═══ Texte du document

Les lieux où Dieu aime parler sont les montagnes et les déserts. Le mont Moriah où Dieu attend Abraham et son fils, le Carmel où Dieu se révèle à Élie sous la forme d’un nuage qui ressemble à une étoile, le mont des béatitudes. Le désert d’Idumée, le désert qui descend entre Jérusalem et Jéricho et surtout le désert au-delà du Negev, le désert de Parân, le désert de Sin avec sa montagne qui culmine à 2652 mètres, le Sinaï, à la pointe du golfe de Suez et du golfe d’Aqaba. Cette vaste contrée balayée par le vent sec, entre l’Égypte de l’esclavage mais où la nourriture abonde et la Terre promise mais improbable.

══════

Exercices à traiter:
a) Relevez toutes les montagnes désignées par leur nom dans le texte sur les lieux où Dieu parle.
b) Selon le texte sur les lieux où Dieu parle, les affirmations suivantes sont-elles exactes ? Répondez par oui ou non et citez les mots du texte qui tranchent. (i) Sur le Carmel, Dieu se révèle à Élie sous la forme d'un nuage. (ii) La montagne du désert de Sin dépasse 3000 mètres. (iii) L'Égypte y est décrite comme un pays où la nourriture manque.

═══ Documents fournis

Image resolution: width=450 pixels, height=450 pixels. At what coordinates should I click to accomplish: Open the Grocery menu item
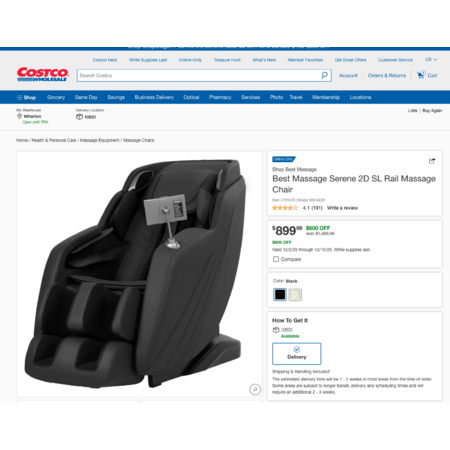[x=56, y=97]
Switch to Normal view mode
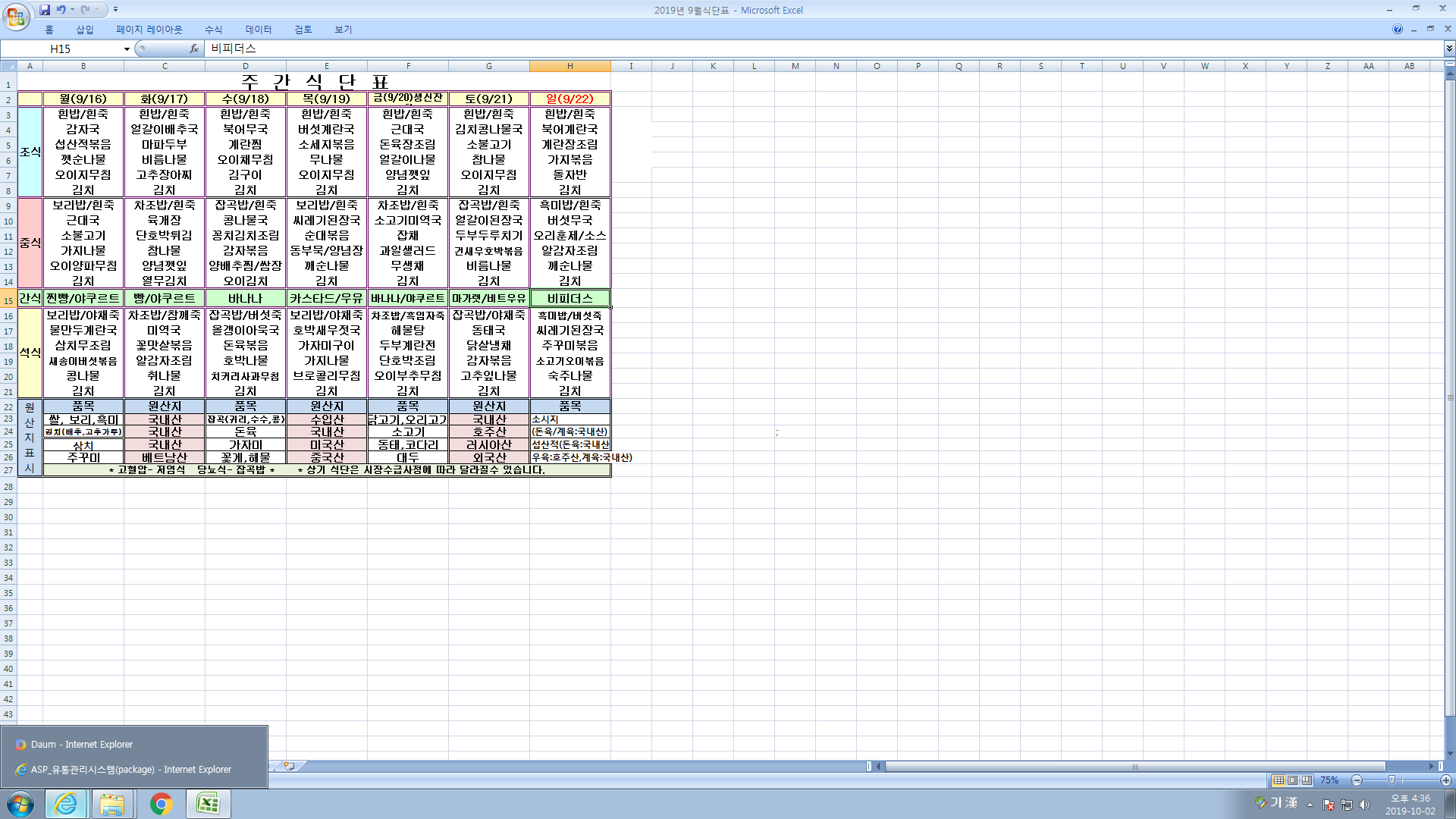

══════

Corrigé de l'exercice:
a) le mont Moriah, le Carmel, le mont des béatitudes, le Sinaï

b)
(i) Oui : « le Carmel où Dieu se révèle à Élie sous la forme d’un nuage qui ressemble à une étoile ».
(ii) Non : « sa montagne qui culmine à 2652 mètres ».
(iii) Non : « l’Égypte de l’esclavage mais où la nourriture abonde ».